• [EXERCISE DIRECTIONS]:
Copy out the records below, swapping each "Where should I click to" for "Which spot should I click to" and changing nothing else.

• [AVAILABLE RECORDS]:
———

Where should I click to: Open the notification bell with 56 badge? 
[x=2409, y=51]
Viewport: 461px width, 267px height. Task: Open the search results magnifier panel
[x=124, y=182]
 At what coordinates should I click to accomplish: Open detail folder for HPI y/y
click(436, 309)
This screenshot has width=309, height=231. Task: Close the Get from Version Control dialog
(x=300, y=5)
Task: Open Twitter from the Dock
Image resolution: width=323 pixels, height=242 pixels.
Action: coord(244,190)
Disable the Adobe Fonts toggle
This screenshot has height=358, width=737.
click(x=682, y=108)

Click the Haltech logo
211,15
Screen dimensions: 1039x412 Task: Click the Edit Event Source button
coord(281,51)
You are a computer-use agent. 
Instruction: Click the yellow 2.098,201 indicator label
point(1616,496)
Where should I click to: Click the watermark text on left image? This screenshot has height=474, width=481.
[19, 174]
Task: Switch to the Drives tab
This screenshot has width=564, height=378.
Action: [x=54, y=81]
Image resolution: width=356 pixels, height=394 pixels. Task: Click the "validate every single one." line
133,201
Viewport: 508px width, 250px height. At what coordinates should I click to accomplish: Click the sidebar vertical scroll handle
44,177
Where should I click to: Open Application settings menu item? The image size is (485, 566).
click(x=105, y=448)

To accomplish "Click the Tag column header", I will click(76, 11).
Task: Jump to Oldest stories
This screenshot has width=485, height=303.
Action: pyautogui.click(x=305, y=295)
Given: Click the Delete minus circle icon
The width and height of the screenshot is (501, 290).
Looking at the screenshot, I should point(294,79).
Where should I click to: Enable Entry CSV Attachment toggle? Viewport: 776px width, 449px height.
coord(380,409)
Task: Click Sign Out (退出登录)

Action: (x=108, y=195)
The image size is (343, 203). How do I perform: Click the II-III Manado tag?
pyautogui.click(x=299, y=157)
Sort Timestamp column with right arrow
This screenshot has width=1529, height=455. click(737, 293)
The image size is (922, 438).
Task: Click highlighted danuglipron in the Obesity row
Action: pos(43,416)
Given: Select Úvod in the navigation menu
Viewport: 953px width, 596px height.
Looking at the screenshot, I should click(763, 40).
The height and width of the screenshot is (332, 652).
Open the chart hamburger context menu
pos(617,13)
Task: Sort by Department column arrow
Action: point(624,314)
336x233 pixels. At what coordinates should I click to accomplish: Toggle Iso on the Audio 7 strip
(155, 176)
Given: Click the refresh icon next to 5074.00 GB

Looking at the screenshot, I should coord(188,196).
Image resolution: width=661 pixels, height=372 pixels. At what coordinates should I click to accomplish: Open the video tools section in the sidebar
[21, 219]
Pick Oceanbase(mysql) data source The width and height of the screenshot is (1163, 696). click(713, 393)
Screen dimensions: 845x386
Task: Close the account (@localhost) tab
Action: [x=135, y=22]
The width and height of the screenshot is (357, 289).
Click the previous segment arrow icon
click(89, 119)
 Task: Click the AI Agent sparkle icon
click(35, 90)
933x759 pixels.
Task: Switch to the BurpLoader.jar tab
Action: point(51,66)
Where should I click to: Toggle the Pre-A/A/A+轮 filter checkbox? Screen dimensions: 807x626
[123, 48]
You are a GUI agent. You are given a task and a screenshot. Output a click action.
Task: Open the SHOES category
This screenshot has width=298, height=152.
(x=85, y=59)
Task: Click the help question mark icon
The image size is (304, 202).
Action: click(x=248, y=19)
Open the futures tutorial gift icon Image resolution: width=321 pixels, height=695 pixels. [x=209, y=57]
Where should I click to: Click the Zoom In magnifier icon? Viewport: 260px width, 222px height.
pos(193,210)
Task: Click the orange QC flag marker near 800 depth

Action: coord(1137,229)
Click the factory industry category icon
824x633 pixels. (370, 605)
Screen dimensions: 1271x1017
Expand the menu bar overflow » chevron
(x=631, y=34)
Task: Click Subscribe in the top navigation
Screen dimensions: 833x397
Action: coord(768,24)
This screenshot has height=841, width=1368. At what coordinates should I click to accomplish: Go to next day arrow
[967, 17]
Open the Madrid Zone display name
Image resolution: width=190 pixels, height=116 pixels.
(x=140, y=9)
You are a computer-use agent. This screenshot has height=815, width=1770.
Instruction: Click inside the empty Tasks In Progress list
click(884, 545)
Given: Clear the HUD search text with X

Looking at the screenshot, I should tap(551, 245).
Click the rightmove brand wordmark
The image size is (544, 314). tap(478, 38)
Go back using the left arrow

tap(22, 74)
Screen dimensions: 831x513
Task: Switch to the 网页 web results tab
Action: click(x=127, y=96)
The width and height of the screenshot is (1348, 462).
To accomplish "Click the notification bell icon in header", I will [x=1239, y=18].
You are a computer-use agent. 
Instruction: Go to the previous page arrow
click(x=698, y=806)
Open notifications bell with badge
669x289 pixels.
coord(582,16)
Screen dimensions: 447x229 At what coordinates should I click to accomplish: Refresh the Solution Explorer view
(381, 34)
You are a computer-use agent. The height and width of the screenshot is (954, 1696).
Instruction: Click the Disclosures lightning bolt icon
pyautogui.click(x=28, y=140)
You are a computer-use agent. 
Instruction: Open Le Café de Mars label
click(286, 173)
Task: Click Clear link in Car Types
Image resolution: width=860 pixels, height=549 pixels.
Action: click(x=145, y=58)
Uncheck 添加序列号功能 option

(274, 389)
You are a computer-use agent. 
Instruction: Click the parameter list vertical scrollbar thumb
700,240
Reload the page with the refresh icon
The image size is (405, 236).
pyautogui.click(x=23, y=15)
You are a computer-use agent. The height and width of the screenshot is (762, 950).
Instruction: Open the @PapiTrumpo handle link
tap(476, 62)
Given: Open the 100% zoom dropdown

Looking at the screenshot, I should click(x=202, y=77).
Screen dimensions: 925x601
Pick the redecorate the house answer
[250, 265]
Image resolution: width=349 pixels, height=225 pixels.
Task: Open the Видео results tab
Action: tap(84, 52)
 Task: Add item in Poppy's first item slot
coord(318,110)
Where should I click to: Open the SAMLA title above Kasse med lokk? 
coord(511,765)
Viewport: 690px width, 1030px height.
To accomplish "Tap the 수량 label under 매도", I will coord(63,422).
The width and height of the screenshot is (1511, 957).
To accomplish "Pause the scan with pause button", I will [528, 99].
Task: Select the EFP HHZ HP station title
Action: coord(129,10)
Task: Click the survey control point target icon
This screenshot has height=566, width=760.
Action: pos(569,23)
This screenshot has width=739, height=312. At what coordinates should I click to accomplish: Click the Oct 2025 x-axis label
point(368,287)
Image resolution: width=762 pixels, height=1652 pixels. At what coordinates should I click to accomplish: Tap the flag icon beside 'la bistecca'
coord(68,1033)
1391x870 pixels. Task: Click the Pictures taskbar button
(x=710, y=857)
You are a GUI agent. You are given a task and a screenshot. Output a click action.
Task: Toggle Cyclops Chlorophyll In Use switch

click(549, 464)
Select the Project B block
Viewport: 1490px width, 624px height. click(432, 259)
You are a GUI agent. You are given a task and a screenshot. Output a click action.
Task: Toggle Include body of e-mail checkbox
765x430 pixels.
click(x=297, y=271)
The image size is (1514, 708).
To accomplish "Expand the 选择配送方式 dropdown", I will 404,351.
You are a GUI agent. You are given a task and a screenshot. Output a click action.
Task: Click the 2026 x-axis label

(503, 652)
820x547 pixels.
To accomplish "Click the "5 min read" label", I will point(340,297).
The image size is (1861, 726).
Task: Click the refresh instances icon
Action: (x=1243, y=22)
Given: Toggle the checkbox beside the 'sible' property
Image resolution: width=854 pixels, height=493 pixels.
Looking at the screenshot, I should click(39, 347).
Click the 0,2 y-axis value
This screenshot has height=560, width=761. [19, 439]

———

• [TASK SOLUTION]:
Which spot should I click to: Open the notification bell with 56 badge? 
[x=2409, y=51]
Viewport: 461px width, 267px height. Task: Open the search results magnifier panel
[x=124, y=182]
 At what coordinates should I click to accomplish: Open detail folder for HPI y/y
click(436, 309)
This screenshot has width=309, height=231. Task: Close the Get from Version Control dialog
(x=300, y=5)
Task: Open Twitter from the Dock
Image resolution: width=323 pixels, height=242 pixels.
Action: coord(244,190)
Disable the Adobe Fonts toggle
This screenshot has height=358, width=737.
click(x=682, y=108)

Click the Haltech logo
211,15
Screen dimensions: 1039x412 Task: Click the Edit Event Source button
coord(281,51)
You are a computer-use agent. 
Instruction: Click the yellow 2.098,201 indicator label
point(1616,496)
Which spot should I click to: Click the watermark text on left image? This screenshot has height=474, width=481.
[19, 174]
Task: Switch to the Drives tab
This screenshot has width=564, height=378.
Action: [x=54, y=81]
Image resolution: width=356 pixels, height=394 pixels. Task: Click the "validate every single one." line
133,201
Viewport: 508px width, 250px height. At what coordinates should I click to accomplish: Click the sidebar vertical scroll handle
44,177
Which spot should I click to: Open Application settings menu item? The image size is (485, 566).
click(x=105, y=448)

To accomplish "Click the Tag column header", I will click(76, 11).
Task: Jump to Oldest stories
This screenshot has width=485, height=303.
Action: pyautogui.click(x=305, y=295)
Given: Click the Delete minus circle icon
The width and height of the screenshot is (501, 290).
Looking at the screenshot, I should point(294,79).
Which spot should I click to: Enable Entry CSV Attachment toggle? Viewport: 776px width, 449px height.
coord(380,409)
Task: Click Sign Out (退出登录)

Action: (x=108, y=195)
The image size is (343, 203). How do I perform: Click the II-III Manado tag?
pyautogui.click(x=299, y=157)
Sort Timestamp column with right arrow
This screenshot has width=1529, height=455. click(737, 293)
The image size is (922, 438).
Task: Click highlighted danuglipron in the Obesity row
Action: pos(43,416)
Given: Select Úvod in the navigation menu
Viewport: 953px width, 596px height.
Looking at the screenshot, I should click(763, 40).
The height and width of the screenshot is (332, 652).
Open the chart hamburger context menu
pos(617,13)
Task: Sort by Department column arrow
Action: point(624,314)
336x233 pixels. At what coordinates should I click to accomplish: Toggle Iso on the Audio 7 strip
(155, 176)
Given: Click the refresh icon next to 5074.00 GB

Looking at the screenshot, I should coord(188,196).
Image resolution: width=661 pixels, height=372 pixels. At what coordinates should I click to accomplish: Open the video tools section in the sidebar
[21, 219]
Pick Oceanbase(mysql) data source The width and height of the screenshot is (1163, 696). click(713, 393)
Screen dimensions: 845x386
Task: Close the account (@localhost) tab
Action: [x=135, y=22]
The width and height of the screenshot is (357, 289).
Click the previous segment arrow icon
click(89, 119)
 Task: Click the AI Agent sparkle icon
click(35, 90)
933x759 pixels.
Task: Switch to the BurpLoader.jar tab
Action: point(51,66)
Which spot should I click to: Toggle the Pre-A/A/A+轮 filter checkbox? Screen dimensions: 807x626
[123, 48]
You are a GUI agent. You are given a task and a screenshot. Output a click action.
Task: Open the SHOES category
This screenshot has width=298, height=152.
(x=85, y=59)
Task: Click the help question mark icon
The image size is (304, 202).
Action: click(x=248, y=19)
Open the futures tutorial gift icon Image resolution: width=321 pixels, height=695 pixels. [x=209, y=57]
Which spot should I click to: Click the Zoom In magnifier icon? Viewport: 260px width, 222px height.
pos(193,210)
Task: Click the orange QC flag marker near 800 depth

Action: coord(1137,229)
Click the factory industry category icon
824x633 pixels. (370, 605)
Screen dimensions: 1271x1017
Expand the menu bar overflow » chevron
(x=631, y=34)
Task: Click Subscribe in the top navigation
Screen dimensions: 833x397
Action: coord(768,24)
This screenshot has height=841, width=1368. At what coordinates should I click to accomplish: Go to next day arrow
[967, 17]
Open the Madrid Zone display name
Image resolution: width=190 pixels, height=116 pixels.
(x=140, y=9)
You are a computer-use agent. This screenshot has height=815, width=1770.
Instruction: Click inside the empty Tasks In Progress list
click(884, 545)
Given: Clear the HUD search text with X

Looking at the screenshot, I should tap(551, 245).
Click the rightmove brand wordmark
The image size is (544, 314). tap(478, 38)
Go back using the left arrow

tap(22, 74)
Screen dimensions: 831x513
Task: Switch to the 网页 web results tab
Action: click(x=127, y=96)
The width and height of the screenshot is (1348, 462).
To accomplish "Click the notification bell icon in header", I will [x=1239, y=18].
You are a computer-use agent. 
Instruction: Go to the previous page arrow
click(x=698, y=806)
Open notifications bell with badge
669x289 pixels.
coord(582,16)
Screen dimensions: 447x229 At what coordinates should I click to accomplish: Refresh the Solution Explorer view
(381, 34)
You are a computer-use agent. The height and width of the screenshot is (954, 1696).
Instruction: Click the Disclosures lightning bolt icon
pyautogui.click(x=28, y=140)
You are a computer-use agent. 
Instruction: Open Le Café de Mars label
click(286, 173)
Task: Click Clear link in Car Types
Image resolution: width=860 pixels, height=549 pixels.
Action: click(x=145, y=58)
Uncheck 添加序列号功能 option

(274, 389)
You are a computer-use agent. 
Instruction: Click the parameter list vertical scrollbar thumb
700,240
Reload the page with the refresh icon
The image size is (405, 236).
pyautogui.click(x=23, y=15)
You are a computer-use agent. The height and width of the screenshot is (762, 950).
Instruction: Open the @PapiTrumpo handle link
tap(476, 62)
Given: Open the 100% zoom dropdown

Looking at the screenshot, I should click(x=202, y=77).
Screen dimensions: 925x601
Pick the redecorate the house answer
[250, 265]
Image resolution: width=349 pixels, height=225 pixels.
Task: Open the Видео results tab
Action: tap(84, 52)
 Task: Add item in Poppy's first item slot
coord(318,110)
Which spot should I click to: Open the SAMLA title above Kasse med lokk? 
coord(511,765)
Viewport: 690px width, 1030px height.
To accomplish "Tap the 수량 label under 매도", I will coord(63,422).
The width and height of the screenshot is (1511, 957).
To accomplish "Pause the scan with pause button", I will [528, 99].
Task: Select the EFP HHZ HP station title
Action: coord(129,10)
Task: Click the survey control point target icon
This screenshot has height=566, width=760.
Action: pos(569,23)
This screenshot has width=739, height=312. At what coordinates should I click to accomplish: Click the Oct 2025 x-axis label
point(368,287)
Image resolution: width=762 pixels, height=1652 pixels. At what coordinates should I click to accomplish: Tap the flag icon beside 'la bistecca'
coord(68,1033)
1391x870 pixels. Task: Click the Pictures taskbar button
(x=710, y=857)
You are a GUI agent. You are given a task and a screenshot. Output a click action.
Task: Toggle Cyclops Chlorophyll In Use switch

click(549, 464)
Select the Project B block
Viewport: 1490px width, 624px height. click(432, 259)
You are a GUI agent. You are given a task and a screenshot. Output a click action.
Task: Toggle Include body of e-mail checkbox
765x430 pixels.
click(x=297, y=271)
The image size is (1514, 708).
To accomplish "Expand the 选择配送方式 dropdown", I will 404,351.
You are a GUI agent. You are given a task and a screenshot. Output a click action.
Task: Click the 2026 x-axis label

(503, 652)
820x547 pixels.
To accomplish "Click the "5 min read" label", I will point(340,297).
The image size is (1861, 726).
Task: Click the refresh instances icon
Action: (x=1243, y=22)
Given: Toggle the checkbox beside the 'sible' property
Image resolution: width=854 pixels, height=493 pixels.
Looking at the screenshot, I should click(39, 347).
Click the 0,2 y-axis value
This screenshot has height=560, width=761. [19, 439]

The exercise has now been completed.